[Aim]
Rewrite the records below, replacing each "Instruction" with "Goal" and keeping everything else the same.

☆ ☆ ☆

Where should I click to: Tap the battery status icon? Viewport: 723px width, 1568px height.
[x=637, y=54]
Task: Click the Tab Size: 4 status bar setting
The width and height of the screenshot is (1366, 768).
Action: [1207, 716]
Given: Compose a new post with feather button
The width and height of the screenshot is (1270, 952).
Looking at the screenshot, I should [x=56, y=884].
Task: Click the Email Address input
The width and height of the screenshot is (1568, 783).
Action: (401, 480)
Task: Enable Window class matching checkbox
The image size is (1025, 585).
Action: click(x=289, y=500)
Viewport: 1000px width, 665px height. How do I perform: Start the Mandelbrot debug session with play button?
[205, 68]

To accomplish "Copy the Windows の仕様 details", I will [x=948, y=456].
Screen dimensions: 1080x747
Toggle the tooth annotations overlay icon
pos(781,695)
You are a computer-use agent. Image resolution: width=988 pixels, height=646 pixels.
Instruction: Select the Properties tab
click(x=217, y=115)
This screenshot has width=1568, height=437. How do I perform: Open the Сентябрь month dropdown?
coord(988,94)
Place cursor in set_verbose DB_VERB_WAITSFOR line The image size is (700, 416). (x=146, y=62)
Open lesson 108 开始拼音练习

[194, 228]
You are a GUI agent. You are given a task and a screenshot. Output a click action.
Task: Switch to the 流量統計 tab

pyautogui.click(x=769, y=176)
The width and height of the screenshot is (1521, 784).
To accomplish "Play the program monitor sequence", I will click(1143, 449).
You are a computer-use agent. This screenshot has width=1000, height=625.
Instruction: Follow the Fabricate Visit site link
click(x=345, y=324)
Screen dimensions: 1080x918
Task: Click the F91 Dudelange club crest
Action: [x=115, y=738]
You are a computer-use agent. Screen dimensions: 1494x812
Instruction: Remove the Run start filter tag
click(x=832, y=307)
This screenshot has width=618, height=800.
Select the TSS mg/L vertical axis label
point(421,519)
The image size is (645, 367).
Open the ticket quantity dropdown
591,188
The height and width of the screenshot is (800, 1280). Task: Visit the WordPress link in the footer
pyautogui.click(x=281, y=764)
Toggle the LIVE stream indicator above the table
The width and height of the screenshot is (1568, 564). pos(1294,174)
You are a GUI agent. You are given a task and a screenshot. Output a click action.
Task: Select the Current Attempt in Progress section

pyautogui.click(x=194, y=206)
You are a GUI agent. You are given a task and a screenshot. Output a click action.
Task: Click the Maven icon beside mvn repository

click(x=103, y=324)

☆ ☆ ☆

[Solution to the exercise]
Where should I click to: Tap the battery status icon? Viewport: 723px width, 1568px height.
[x=637, y=54]
Task: Click the Tab Size: 4 status bar setting
The width and height of the screenshot is (1366, 768).
Action: [1207, 716]
Given: Compose a new post with feather button
The width and height of the screenshot is (1270, 952).
Looking at the screenshot, I should [x=56, y=884].
Task: Click the Email Address input
The width and height of the screenshot is (1568, 783).
Action: (401, 480)
Task: Enable Window class matching checkbox
The image size is (1025, 585).
Action: click(x=289, y=500)
Viewport: 1000px width, 665px height. How do I perform: Start the Mandelbrot debug session with play button?
[205, 68]

To accomplish "Copy the Windows の仕様 details", I will [x=948, y=456].
Screen dimensions: 1080x747
Toggle the tooth annotations overlay icon
pos(781,695)
You are a computer-use agent. Image resolution: width=988 pixels, height=646 pixels.
Goal: Select the Properties tab
click(x=217, y=115)
This screenshot has width=1568, height=437. How do I perform: Open the Сентябрь month dropdown?
coord(988,94)
Place cursor in set_verbose DB_VERB_WAITSFOR line The image size is (700, 416). (x=146, y=62)
Open lesson 108 开始拼音练习

[194, 228]
You are a GUI agent. You are given a task and a screenshot. Output a click action.
Task: Switch to the 流量統計 tab

pyautogui.click(x=769, y=176)
The width and height of the screenshot is (1521, 784).
To accomplish "Play the program monitor sequence", I will click(1143, 449).
You are a computer-use agent. This screenshot has width=1000, height=625.
Goal: Follow the Fabricate Visit site link
click(x=345, y=324)
Screen dimensions: 1080x918
Task: Click the F91 Dudelange club crest
Action: [x=115, y=738]
You are a computer-use agent. Screen dimensions: 1494x812
Goal: Remove the Run start filter tag
click(x=832, y=307)
This screenshot has width=618, height=800.
Select the TSS mg/L vertical axis label
point(421,519)
The image size is (645, 367).
Open the ticket quantity dropdown
591,188
The height and width of the screenshot is (800, 1280). Task: Visit the WordPress link in the footer
pyautogui.click(x=281, y=764)
Toggle the LIVE stream indicator above the table
The width and height of the screenshot is (1568, 564). pos(1294,174)
You are a GUI agent. You are given a task and a screenshot. Output a click action.
Task: Select the Current Attempt in Progress section

pyautogui.click(x=194, y=206)
You are a GUI agent. You are given a task and a screenshot. Output a click action.
Task: Click the Maven icon beside mvn repository

click(x=103, y=324)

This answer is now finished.